Keep in mind that everyone participating in this project is expected respectful to others. The Team Culture and Conduct Standards provides an example of what is expected when participating to Rubin documentation.

Raising an issue

If you spot an issue with the documentation, the best thing to do is raise a GitHub issue in the observatory-ops-docs repo. Include any relevant URLs with your issue description.

Creating a pull request

You can contribute directly to the observatory-ops-docs repo by creating a pull request. If you’re intending to make a substantial change, it’s a good idea to create a GitHub issue first with your proposal. LSST can’t accept contributions that don’t fit with our strategy and roadmap.

These sections can help you create a successful pull request:

Building the docs locally

These are the basic steps to clone and build the docs:

git clone https://github.com/lsst-ts/observatory-controls-docs
cd nb_lsst_io

Next, create a Python virtual environment (with venv, for example).

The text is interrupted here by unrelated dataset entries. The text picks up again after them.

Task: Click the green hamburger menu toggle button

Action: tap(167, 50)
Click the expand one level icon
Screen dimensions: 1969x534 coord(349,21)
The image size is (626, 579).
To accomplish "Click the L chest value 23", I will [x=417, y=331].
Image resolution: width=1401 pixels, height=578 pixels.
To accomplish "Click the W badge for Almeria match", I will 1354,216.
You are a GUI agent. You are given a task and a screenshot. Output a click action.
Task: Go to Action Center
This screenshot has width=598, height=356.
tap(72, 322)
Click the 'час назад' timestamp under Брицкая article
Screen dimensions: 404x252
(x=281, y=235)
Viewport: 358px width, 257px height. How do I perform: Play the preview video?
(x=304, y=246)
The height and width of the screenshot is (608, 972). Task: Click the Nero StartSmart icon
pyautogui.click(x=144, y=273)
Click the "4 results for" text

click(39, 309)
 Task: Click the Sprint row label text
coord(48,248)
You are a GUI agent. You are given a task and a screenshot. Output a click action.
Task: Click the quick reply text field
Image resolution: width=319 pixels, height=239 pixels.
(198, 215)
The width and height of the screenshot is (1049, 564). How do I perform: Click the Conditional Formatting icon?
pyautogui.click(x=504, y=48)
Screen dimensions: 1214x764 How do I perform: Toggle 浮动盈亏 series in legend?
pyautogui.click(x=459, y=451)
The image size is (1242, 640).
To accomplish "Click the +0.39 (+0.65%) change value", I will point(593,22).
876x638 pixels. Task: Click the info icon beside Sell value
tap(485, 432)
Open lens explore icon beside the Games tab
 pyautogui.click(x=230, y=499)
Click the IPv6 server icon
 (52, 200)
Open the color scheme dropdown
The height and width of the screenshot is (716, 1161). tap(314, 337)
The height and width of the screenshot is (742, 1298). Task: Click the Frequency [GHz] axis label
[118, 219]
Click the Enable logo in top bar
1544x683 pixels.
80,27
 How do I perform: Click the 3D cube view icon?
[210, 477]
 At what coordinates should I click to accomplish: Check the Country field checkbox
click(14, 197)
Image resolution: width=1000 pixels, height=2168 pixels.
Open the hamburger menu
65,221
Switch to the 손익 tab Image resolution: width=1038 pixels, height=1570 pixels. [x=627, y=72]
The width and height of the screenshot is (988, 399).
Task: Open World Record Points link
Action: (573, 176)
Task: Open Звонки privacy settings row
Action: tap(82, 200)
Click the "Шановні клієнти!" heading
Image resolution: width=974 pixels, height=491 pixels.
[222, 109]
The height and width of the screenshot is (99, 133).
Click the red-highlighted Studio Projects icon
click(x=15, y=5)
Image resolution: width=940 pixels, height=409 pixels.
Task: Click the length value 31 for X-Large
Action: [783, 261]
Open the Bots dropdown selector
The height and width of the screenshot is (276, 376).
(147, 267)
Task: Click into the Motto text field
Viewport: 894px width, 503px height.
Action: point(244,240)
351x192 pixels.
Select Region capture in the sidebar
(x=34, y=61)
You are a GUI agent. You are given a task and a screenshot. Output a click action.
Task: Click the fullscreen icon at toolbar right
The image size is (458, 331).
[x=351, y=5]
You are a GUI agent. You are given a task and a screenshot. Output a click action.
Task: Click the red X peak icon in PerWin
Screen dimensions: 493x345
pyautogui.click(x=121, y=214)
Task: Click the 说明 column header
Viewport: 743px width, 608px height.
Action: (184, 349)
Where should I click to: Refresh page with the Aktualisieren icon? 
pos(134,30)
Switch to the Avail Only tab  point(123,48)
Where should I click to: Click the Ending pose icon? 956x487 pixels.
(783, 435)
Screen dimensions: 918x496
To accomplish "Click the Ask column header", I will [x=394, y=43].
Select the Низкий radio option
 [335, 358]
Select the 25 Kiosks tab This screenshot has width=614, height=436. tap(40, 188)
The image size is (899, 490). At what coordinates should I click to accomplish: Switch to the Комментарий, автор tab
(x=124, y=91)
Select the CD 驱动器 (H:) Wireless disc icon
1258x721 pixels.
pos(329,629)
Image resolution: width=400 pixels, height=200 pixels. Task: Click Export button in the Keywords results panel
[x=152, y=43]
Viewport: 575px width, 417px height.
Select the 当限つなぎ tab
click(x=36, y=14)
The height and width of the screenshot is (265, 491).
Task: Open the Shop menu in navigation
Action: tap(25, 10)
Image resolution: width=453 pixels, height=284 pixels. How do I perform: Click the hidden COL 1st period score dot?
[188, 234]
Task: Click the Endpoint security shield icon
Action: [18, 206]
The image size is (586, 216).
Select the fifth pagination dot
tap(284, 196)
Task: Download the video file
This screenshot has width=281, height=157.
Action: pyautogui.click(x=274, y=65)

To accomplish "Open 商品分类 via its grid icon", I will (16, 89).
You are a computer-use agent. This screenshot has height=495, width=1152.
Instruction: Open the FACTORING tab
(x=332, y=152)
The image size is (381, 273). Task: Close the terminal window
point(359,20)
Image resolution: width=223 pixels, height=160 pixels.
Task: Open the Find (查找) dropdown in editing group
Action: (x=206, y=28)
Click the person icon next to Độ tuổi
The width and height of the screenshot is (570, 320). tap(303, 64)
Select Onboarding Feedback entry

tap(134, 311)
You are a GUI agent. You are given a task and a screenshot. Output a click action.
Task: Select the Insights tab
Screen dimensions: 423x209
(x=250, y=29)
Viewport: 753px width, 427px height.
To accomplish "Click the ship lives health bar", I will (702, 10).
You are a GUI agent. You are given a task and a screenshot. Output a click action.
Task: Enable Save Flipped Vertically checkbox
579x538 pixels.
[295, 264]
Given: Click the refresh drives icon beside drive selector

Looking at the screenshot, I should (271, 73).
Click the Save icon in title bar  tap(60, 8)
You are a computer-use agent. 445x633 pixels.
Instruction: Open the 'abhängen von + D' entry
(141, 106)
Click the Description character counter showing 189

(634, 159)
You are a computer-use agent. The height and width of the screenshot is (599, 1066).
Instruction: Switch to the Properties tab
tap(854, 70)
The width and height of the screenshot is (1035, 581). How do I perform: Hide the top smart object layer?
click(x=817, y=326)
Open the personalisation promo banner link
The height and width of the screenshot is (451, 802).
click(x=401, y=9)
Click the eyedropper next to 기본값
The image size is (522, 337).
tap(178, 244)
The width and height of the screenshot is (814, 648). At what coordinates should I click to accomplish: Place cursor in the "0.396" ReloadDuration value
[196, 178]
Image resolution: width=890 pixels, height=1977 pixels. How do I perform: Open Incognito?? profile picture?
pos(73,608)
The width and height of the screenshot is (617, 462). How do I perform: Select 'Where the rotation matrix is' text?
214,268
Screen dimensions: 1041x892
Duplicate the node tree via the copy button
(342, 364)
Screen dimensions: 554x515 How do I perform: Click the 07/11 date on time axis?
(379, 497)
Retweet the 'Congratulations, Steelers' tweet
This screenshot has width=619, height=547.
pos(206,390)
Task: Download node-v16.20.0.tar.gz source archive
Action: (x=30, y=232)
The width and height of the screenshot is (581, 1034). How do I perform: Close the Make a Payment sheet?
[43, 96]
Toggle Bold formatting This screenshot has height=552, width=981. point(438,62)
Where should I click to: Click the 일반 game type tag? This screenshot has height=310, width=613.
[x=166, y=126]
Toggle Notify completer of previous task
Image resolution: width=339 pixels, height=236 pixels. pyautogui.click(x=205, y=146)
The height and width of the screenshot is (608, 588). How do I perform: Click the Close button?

Once you’ve done that, install the Python dependencies:

pip install -r requirements.txt

Finally, run these commands to build and validate the documentation:

make html
make linkcheck

To force a complete rebuild of the documentation, you can clean-up the existing build:

make clean

Documentation style guide

This documentation is written in reStructuredText. Following the LSST DM reStructuredText style guide can help you create effective reStructuredText.

Style and voice

This is user documentation, which is different from academic writing. Here are some tips:

  • Make sure that all of your writing is in the service of users.
  • Write with the active voice and in the present tense as much as possible.
  • Address the user directly (“you can…”). Never use “we” since that’s ambiguous. If “we” means “LSST,” then name “LSST.” If “we” means the user, then say “you.” Even in tutorials, don’t use “we” to refer to an imaginary writer assisting the user.
  • Write simply, with short sentences and short paragraphs. Chunk information with headers.
  • Write confidently and precisely, yet also casually. Contractions are good.

For further discussion about specific style issues, refer to the Google Developer Documentation Style Guide.

File names

Always use hyphens to separate words in file names. Do not use underscores or spaces.

Templates

A template folder is located in the project directory. It contains an index file for the directory. If you wish to create a new folder in this area should copy/paste the template folder, then update the contents accordingly.

Prose formatting in plain text

Rubin user documentation is written with soft wrapping, meaning that lines are as long as they need to be in the plain text file and the text editor is expected to handle wrapping. Never hard wrap to an arbitrary line length. Soft wrapping makes editing more approachable for more people (particularly those using the GitHub editor) and makes pull request line comments more useful.

More specifically, use semantic line formatting. Generally this means that each sentence should be its own line in the text file. This makes examining the differences between documentation versions easier while appearing as a single paragraph in the Sphinx rendered text.

Titles and headings

Use sentence case for headings (don’t use title case). Capitalize proper nouns as usual.

Try not to use more than two levels of heading hierarchy. Using more than two levels of hierarchy might suggest an information architecture issue.

Also keep in mind heading formats, which should follow reStructuredText heading styles.